這話是對着桃玉娘說的,她總歸是有點畏懼秋原,趕忙立直身子道:“太太聽說姐姐們出事,怄得直吐血,冬原送她瞧病去了,只怕還要勞您稍候。”
說完,又忙着給郁秋原上茶,又喊她兩個姐姐金娘、玉娘下去幫煮一碗糖湯雞蛋端來。
金娘、銀娘一向少教,玉娘越是叫她們離得遠遠地,她們越是往郁秋原身邊湊。姐妹倆手挽手,挨着沙發邊兒坐了,扭捏作态地,各捧了一杯牛奶、一碟酥油餅放到郁秋原眼前。
嘴裏倒客氣,還勸:“難得來一回,就不肯吃喝麽?”
秋原委實不耐煩應付她們,“嚯”一下站起來,對桃玉娘說話也難免犯沖:“藥房的電話是多少,我親自打過去問。”說着,就往郁家裝電話的地方走。
玉娘為人尚算警醒,見郁秋原隐隐有發怒的征兆,也顧不得體面,拉起她兩個姐姐的手就往外攆。
金娘、銀娘還欲纏鬥,玉娘便快人一步拿話堵她們的嘴:“都老實點,別叫我說出好聽的來。”
金娘、銀娘兩姊妹也不知是投鼠忌器,還是做賊心虛,往房裏一躲,也就不敢像将才那樣搔首弄姿了。

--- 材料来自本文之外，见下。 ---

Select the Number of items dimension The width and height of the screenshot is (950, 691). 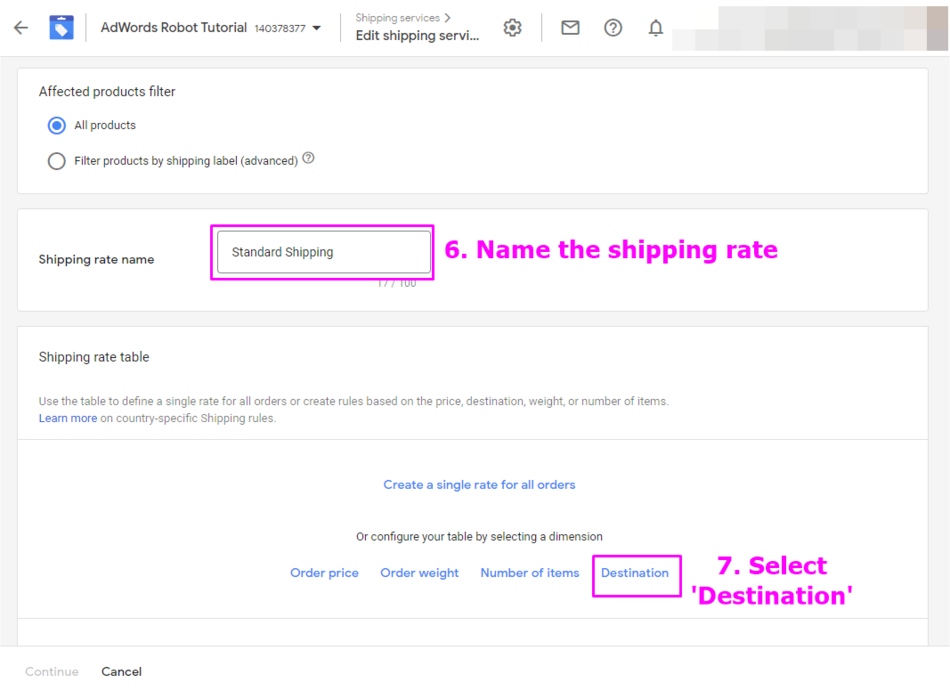529,573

等把姐姐們安置妥當,桃玉娘又進屋來給秋原賠不是,好話說了一籮筐。秋原犯不着跟她過不去,只叫她別多想,又獨自在郁家的客室裏如坐針氈了好久。
差不多天要亮了,郁冬原才背着郁太太回家。
郁家兄弟倆對質半晚上,兩個姐姐具體是怎麽死的,卻終究未有定論。
郁秋原深更半夜趕過來,郁冬原也只有一句話講給他,說郁清梅和郁清蘭原來做過皮肉生意,這些事不知怎地傳到外面去了,街坊四鄰沒少背後議論,郁家兩姐妹受不住流言,以至于投河自盡。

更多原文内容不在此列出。